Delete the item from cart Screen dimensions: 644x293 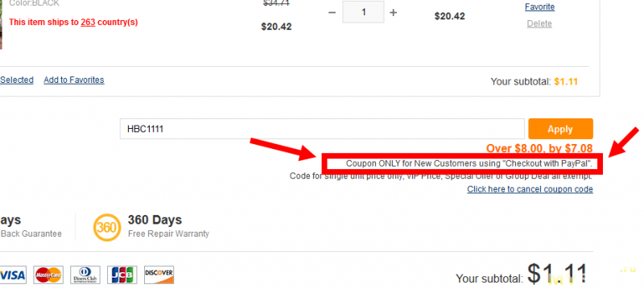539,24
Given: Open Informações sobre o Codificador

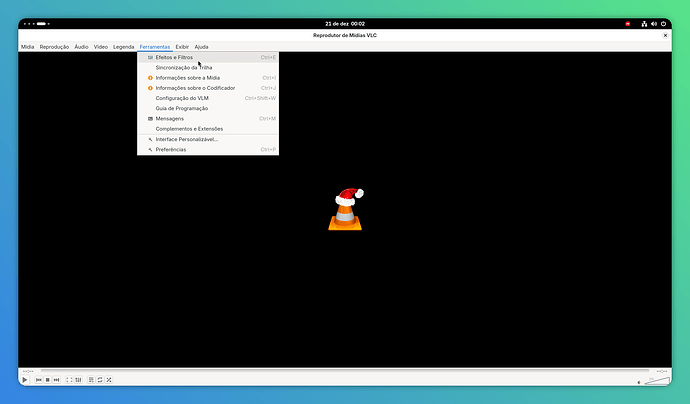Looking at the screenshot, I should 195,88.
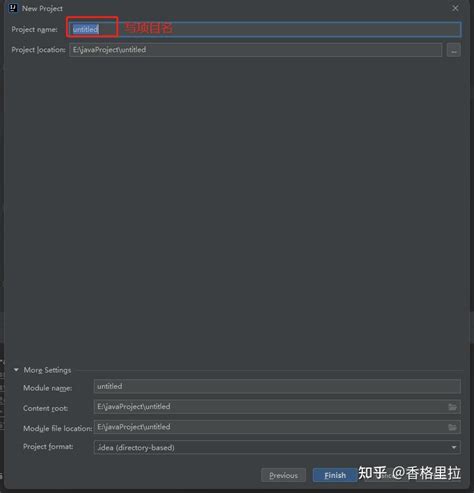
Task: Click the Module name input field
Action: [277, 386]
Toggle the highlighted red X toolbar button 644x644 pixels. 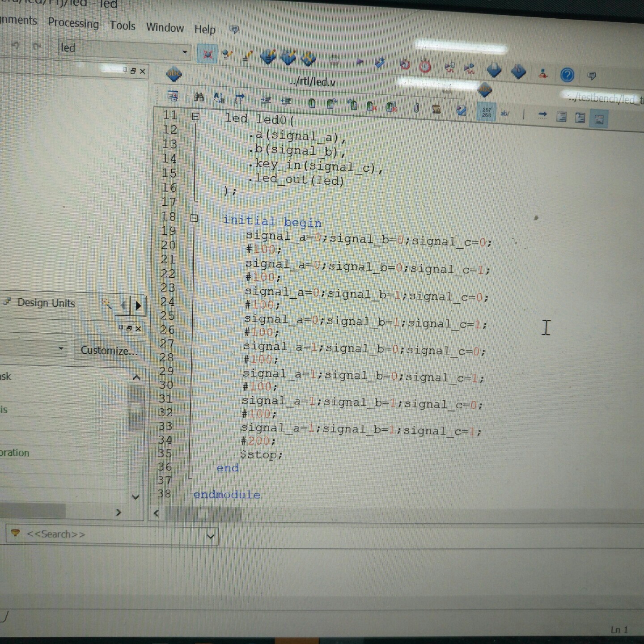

══════

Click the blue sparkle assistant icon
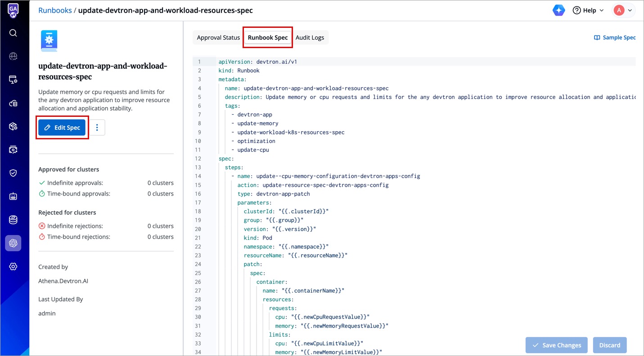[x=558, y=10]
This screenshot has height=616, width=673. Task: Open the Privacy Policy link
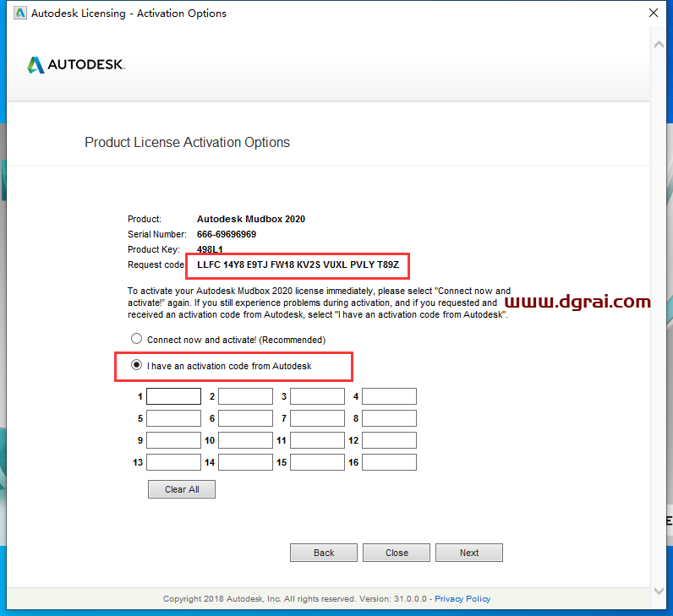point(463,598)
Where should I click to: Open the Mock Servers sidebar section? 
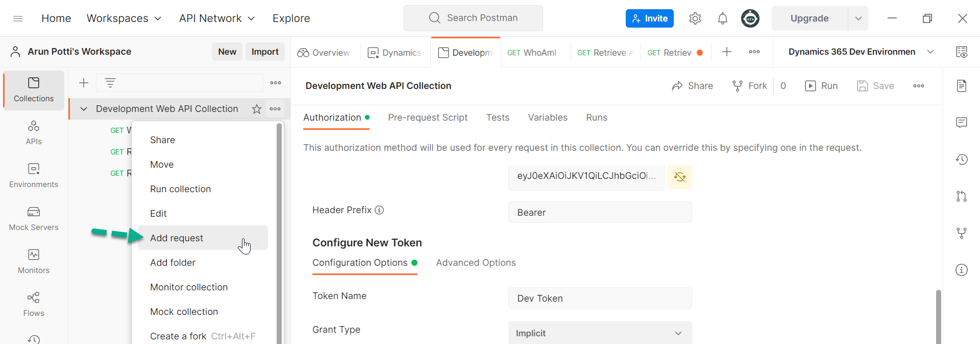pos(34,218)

══════

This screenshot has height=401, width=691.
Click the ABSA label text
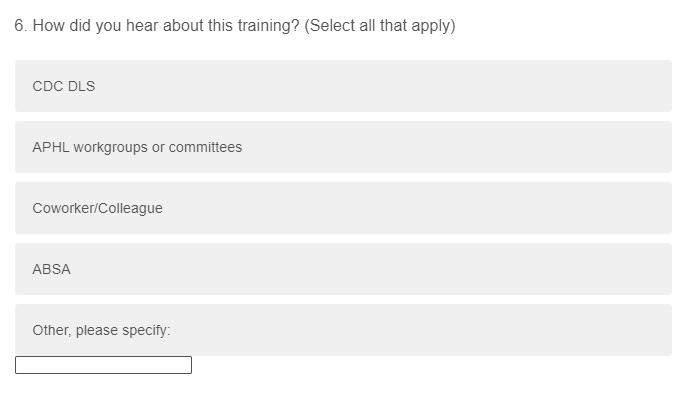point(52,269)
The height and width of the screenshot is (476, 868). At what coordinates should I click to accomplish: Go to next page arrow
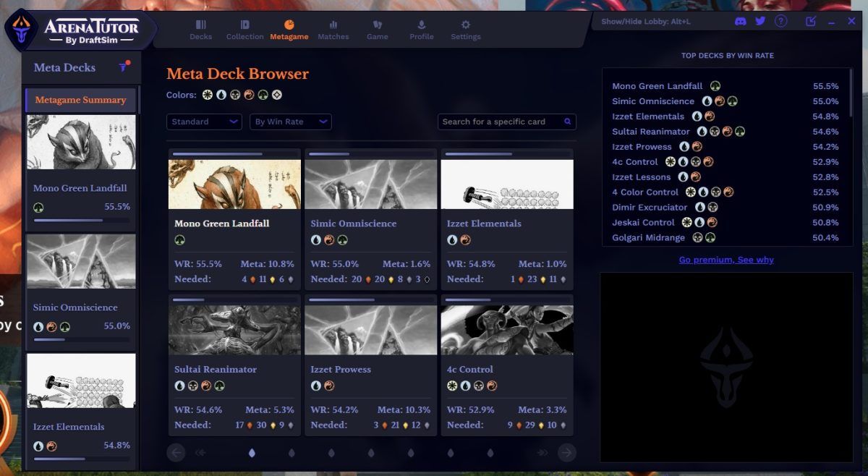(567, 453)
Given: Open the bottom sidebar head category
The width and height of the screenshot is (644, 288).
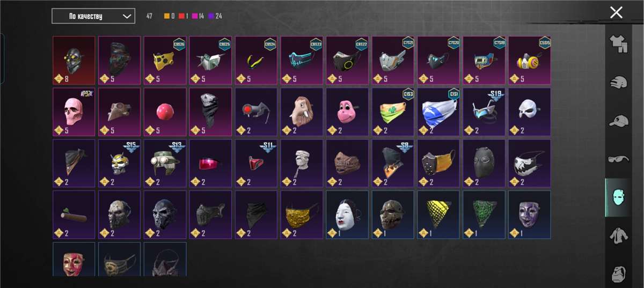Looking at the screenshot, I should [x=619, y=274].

══════

■ **Task brief**
While skipping the pictures, transcribe the data above from the line showing "Given: Open Informações sobre o Codificador" through the line showing "Toggle the highlighted", exactly and with both ends.

■ **Exercise response**
Given: Open Informações sobre o Codificador

Looking at the screenshot, I should 195,88.
Task: Click the Module name input field
Action: [277, 386]
Toggle the highlighted red X toolbar button 644x644 pixels. 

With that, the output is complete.